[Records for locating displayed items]
=====

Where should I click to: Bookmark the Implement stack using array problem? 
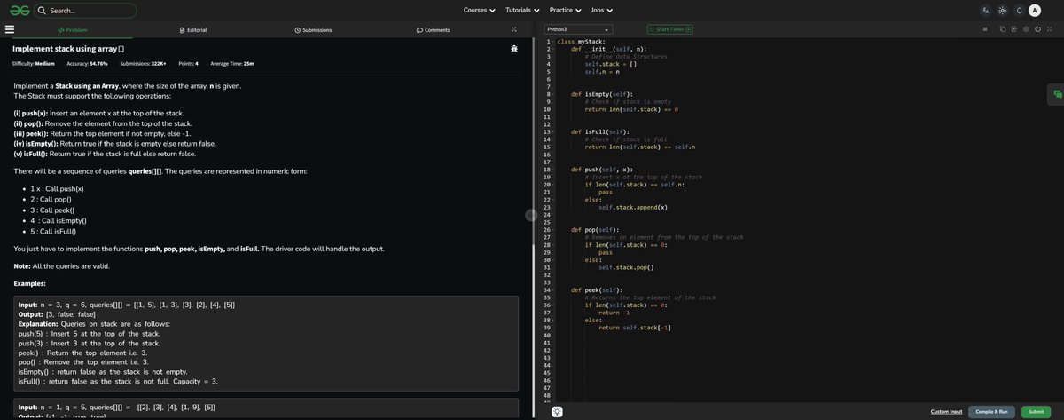121,49
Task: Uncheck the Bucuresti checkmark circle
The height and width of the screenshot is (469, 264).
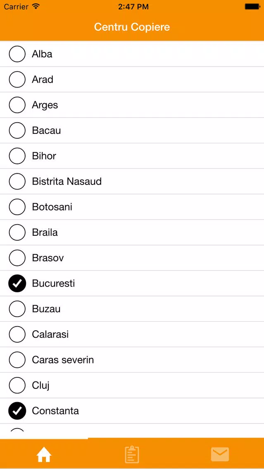Action: (x=17, y=283)
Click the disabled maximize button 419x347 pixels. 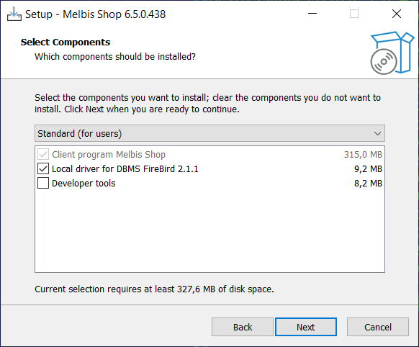click(354, 14)
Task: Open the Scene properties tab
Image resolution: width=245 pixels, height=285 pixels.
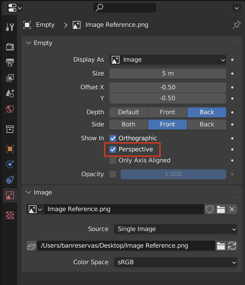Action: [10, 94]
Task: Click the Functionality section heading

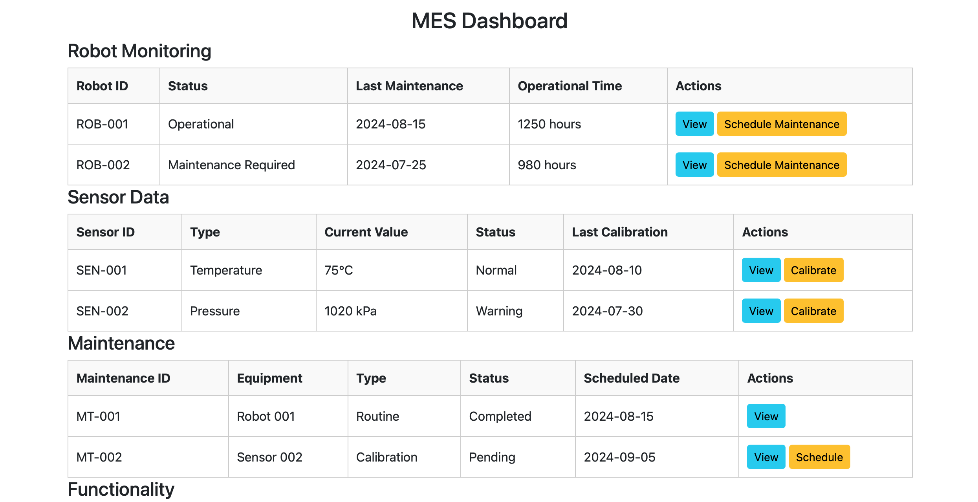Action: tap(121, 489)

=====

• **Your goal**:
Swap "heading" for "title" in the material starting at the line containing "Task: Open the Scene properties tab" and ending at the end of the material, changing nothing else. Write out those lines again without the pictures.

• **Correct answer**:
Task: Open the Scene properties tab
Image resolution: width=245 pixels, height=285 pixels.
Action: [10, 94]
Task: Click the Functionality section title

Action: tap(121, 489)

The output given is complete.